2. Présenter la campagne française " Skiez casquez "
3. Analyser les retombées de cette campagne par rapport à
l'observation de l'évolution des traumatismes crâniens.
MÉTHODE ou APPROCHE
Les statistiques réalisées par "Médecin de
Montagne", qui rassemble les praticiens de sport d'hiver, permettent
d'étudier chaque hiver le risque d'accident et sa variation
saison après saison. 260 000 blessés en station de sports
d'hiver ont été analysés depuis la création
du réseau.
Des marqueurs traumatiques ont été définis de
manière à rassembler les lésions typiques de
chaque sport.
Le risque d'accident en ski alpin est de 2.5 accidents pour 1000
journées de pratique.
Les risques de l'enfant et du débutant sont
légèrement supérieurs à cette moyenne. La
répartition des localisations traumatiques de l'enfant et de
l'adulte diffère. L'enfant a surtout un pourcentage de
lésions de la sphère céphalique plus
élevé.

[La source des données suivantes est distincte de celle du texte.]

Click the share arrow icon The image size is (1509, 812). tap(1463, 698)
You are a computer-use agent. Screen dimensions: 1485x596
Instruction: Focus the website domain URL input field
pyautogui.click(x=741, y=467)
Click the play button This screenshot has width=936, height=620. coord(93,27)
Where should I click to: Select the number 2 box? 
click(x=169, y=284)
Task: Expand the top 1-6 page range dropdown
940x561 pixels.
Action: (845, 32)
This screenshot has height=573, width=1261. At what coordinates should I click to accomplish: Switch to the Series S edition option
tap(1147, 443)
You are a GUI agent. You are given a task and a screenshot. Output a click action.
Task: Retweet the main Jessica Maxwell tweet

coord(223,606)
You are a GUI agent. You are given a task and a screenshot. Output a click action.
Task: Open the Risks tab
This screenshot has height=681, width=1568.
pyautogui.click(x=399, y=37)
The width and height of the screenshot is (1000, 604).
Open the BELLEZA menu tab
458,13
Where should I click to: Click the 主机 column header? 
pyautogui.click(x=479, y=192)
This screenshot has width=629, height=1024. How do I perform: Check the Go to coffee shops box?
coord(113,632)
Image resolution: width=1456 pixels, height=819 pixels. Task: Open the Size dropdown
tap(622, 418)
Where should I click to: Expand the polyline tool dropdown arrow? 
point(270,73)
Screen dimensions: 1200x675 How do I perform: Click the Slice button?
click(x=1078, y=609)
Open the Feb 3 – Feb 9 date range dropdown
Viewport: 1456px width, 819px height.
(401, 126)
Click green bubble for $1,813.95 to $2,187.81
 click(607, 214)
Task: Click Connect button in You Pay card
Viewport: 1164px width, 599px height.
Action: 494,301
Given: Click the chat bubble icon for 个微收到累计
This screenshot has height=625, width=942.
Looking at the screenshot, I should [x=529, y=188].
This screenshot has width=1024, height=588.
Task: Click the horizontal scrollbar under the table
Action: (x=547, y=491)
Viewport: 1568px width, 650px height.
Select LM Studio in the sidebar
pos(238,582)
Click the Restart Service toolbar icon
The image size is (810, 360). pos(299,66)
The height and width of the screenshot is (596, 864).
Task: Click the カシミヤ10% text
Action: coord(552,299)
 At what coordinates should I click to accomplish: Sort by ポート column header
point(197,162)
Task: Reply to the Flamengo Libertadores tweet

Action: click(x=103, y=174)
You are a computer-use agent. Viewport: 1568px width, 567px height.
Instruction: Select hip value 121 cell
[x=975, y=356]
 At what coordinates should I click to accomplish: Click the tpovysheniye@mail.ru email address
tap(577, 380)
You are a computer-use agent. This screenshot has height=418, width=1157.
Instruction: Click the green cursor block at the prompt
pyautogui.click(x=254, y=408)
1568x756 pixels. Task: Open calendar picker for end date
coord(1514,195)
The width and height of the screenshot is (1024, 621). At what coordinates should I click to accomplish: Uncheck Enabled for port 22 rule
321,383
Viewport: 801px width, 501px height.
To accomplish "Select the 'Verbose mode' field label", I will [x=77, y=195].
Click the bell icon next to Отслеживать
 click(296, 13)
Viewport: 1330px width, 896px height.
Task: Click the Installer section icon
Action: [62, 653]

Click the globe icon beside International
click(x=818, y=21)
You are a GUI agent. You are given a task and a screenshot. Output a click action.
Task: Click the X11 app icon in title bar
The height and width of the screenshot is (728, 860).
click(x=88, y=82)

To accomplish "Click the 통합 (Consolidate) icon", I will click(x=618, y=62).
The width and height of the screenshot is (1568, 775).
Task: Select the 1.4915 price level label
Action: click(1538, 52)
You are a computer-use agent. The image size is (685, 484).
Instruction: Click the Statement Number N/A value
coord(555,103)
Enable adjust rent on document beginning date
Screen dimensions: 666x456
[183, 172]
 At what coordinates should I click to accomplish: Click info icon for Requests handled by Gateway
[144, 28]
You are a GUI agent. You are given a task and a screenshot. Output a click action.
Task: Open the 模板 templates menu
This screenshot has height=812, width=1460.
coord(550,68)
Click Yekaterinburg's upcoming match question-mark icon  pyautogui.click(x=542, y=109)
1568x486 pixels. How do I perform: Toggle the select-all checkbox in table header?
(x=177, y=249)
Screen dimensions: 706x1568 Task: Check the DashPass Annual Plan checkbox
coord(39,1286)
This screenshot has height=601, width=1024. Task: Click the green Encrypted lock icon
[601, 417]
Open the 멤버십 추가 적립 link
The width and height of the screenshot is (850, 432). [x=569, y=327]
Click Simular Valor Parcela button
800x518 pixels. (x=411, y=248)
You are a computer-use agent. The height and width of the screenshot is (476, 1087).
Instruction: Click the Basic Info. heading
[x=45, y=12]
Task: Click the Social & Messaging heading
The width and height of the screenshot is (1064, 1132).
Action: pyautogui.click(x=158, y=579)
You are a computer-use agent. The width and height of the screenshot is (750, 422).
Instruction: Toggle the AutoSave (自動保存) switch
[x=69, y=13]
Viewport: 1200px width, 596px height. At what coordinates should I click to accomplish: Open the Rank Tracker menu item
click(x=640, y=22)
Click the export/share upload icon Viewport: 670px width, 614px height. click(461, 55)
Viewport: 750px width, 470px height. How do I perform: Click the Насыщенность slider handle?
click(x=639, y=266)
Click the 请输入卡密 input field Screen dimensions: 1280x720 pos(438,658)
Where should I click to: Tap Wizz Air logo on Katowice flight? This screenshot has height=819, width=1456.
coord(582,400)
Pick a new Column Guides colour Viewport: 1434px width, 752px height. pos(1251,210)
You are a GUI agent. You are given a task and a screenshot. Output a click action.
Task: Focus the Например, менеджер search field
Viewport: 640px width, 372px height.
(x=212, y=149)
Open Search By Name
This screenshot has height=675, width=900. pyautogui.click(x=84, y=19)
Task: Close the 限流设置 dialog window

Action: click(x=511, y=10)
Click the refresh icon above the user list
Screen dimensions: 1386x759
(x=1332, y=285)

La tête de l'enfant est, en effet,
particulièrement exposée dans la pratique des sports
d'hiver.
Les traumatismes crâniens et les lésions de la face et les
collisions sont plus fréquentes chez le jeune enfant que chez
l'adulte et sont potentiellement graves. Le port du casque divise par
deux les risques de blessures à la tête.
Par conséquent, depuis 1994, l'association "Médecins de
Montagne" a tenté de développer une campagne sur le port
du casque sous forme d'une plaquette explicative sur les risques, le
choix d'un casque et son entretien.
Cette campagne a été reprise depuis par la commission de
la sécurité des consommateurs et des partenaires
institutionnels français avec le soutient d'un champion
olympique de ski français.
RÉSULTATS
Evolution du total des collisions et âge sur pistes depuis 1993
Une étude précise de l'évolution en fonction de
l'âge a été menée depuis 1993. On constate
que, dans toutes les catégories d'âge le taux de collision
diminue et que même si, chez l'enfant, le taux de collision
diminue, les enfants victimes de collisions représentent
toujours, en proportion, la majorité.
Les chiffres du réseau démontrent également que
le taux de traumatismes crâniens est considérablement plus
bas en ski alpin et en snowboard depuis 1993. Ces données
montrent une bonne efficacité des campagnes de prévention
chez les enfants, et notamment les campagnes pour le port du casque.
Une étude du suivi du taux d'incidence des lésions de la
sphère céphalique et de l'ensemble des lésions
chez les enfants porteurs de casque comparé aux autres a permis
de mesurer l'efficacité du port du casque chez l'enfant.
Evolution du port du casque dans la population des témoins
Le taux du port du casque augmente très
régulièrement, il dépasse pour la 1ère fois
les 50% en 2000. Il s'agit du résultat le plus visible des
différentes campagnes de sécurité.
L'efficacité du port du casque peut être mesurée
non seulement sur le pourcentage de traumatismes crâniens dans la
population casquée et non casqué comparée à
la population témoin mais aussi sur l'ensemble des
lésions du crâne et de la face, et surtout sur l'ensemble
des lésions.
CONCLUSION
Le taux de port de casque chez les enfants en France n'est plus
négligeable. Mais beaucoup d'efforts doivent encore être
faits dans ce domaine. Le casque est un moyen de protection
indispensable dès le plus jeune âge. Il devrait être
proposé systématiquement en location.